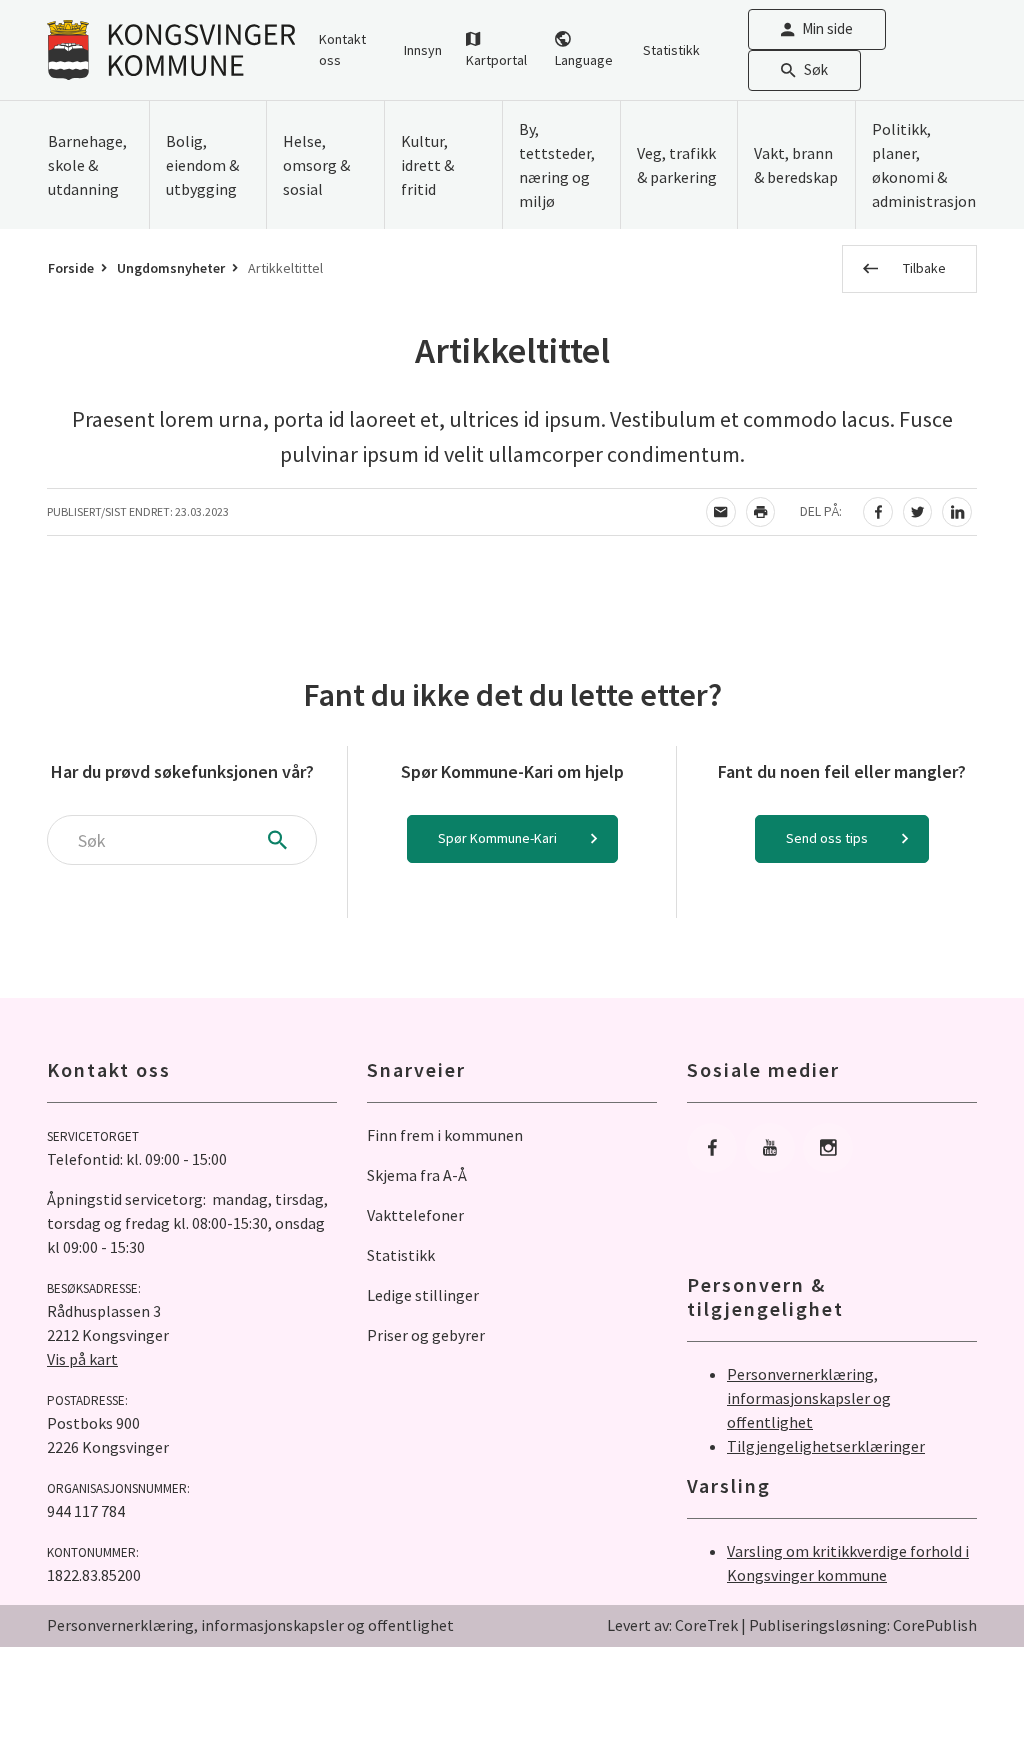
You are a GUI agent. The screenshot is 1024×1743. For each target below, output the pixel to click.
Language (584, 60)
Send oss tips (827, 838)
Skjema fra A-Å (417, 1175)
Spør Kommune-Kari (497, 838)
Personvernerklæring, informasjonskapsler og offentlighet (809, 1398)
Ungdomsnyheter (171, 268)
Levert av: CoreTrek (672, 1625)
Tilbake (924, 268)
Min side (827, 28)
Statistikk (671, 50)
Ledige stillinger (423, 1295)
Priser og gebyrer (426, 1335)
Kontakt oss (342, 49)
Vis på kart (82, 1359)
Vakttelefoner (415, 1215)
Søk (816, 69)
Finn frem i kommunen (445, 1135)
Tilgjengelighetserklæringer (826, 1446)
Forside (71, 268)
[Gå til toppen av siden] (959, 1678)
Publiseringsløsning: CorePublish (863, 1625)
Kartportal (496, 60)
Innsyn (423, 50)
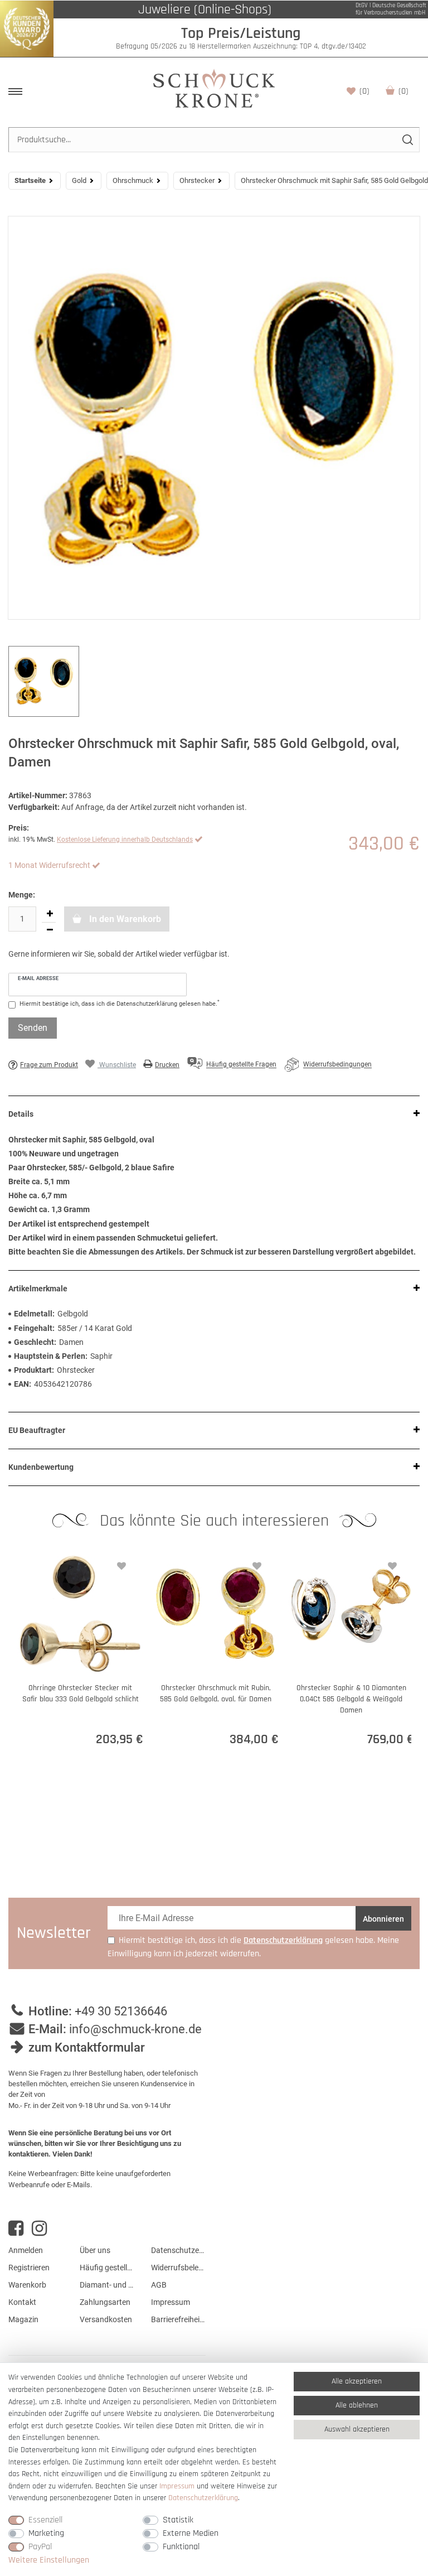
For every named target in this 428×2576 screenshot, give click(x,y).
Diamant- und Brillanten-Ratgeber (107, 2284)
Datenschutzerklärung (178, 2250)
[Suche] (407, 139)
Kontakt (22, 2302)
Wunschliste (364, 91)
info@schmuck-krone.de (135, 2029)
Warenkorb (403, 91)
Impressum (170, 2302)
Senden (32, 1027)
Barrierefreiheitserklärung (178, 2319)
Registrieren (29, 2267)
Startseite (30, 180)
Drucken (167, 1065)
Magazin (23, 2319)
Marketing (46, 2533)
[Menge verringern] (49, 930)
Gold (79, 180)
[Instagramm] (39, 2228)
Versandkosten (106, 2319)
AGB (159, 2284)
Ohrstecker (197, 180)
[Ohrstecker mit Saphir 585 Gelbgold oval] (214, 418)
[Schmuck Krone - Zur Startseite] (214, 88)
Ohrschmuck (133, 180)
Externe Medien (190, 2533)
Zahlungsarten (105, 2302)
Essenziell (45, 2520)
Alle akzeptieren (357, 2381)
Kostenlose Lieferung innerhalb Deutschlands (125, 839)
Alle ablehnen (356, 2405)
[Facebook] (15, 2228)
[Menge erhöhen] (49, 914)
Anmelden (25, 2250)
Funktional (181, 2547)
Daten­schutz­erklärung (203, 2498)
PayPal (40, 2547)
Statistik (178, 2520)
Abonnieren (383, 1918)
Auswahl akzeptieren (357, 2429)
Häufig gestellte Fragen (107, 2267)
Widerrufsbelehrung (178, 2267)
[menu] (15, 91)
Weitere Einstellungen (48, 2560)
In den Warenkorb (124, 919)
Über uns (95, 2250)
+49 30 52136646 (121, 2011)
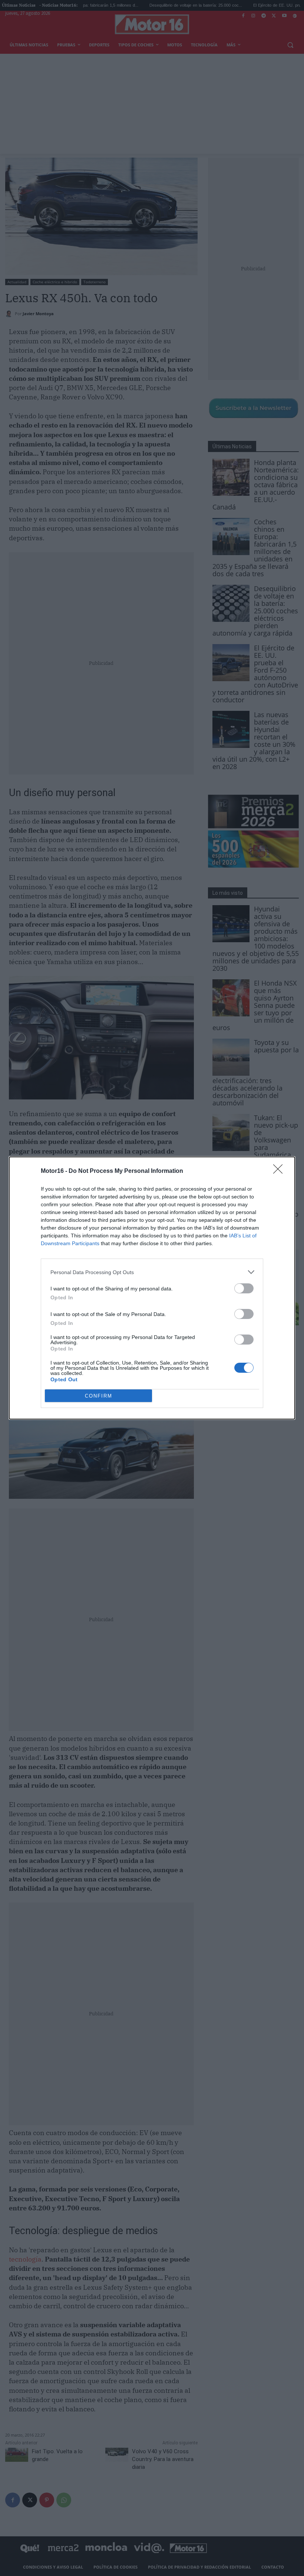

*-*-*

• **WHAT THE TASK ASKS**
Beginning at the line with "AGB (159, 2284)" and stopping after the line with "Kostenlose Lieferung innerhalb", please write out every line of the data above exactly and nothing else.

• **PROBLEM SOLUTION**
AGB (159, 2284)
Ohrstecker (197, 180)
[Ohrstecker mit Saphir 585 Gelbgold oval] (214, 418)
[Schmuck Krone - Zur Startseite] (214, 88)
Ohrschmuck (133, 180)
Externe Medien (190, 2533)
Zahlungsarten (105, 2302)
Essenziell (45, 2520)
Alle akzeptieren (357, 2381)
Kostenlose Lieferung innerhalb Deutschlands (125, 839)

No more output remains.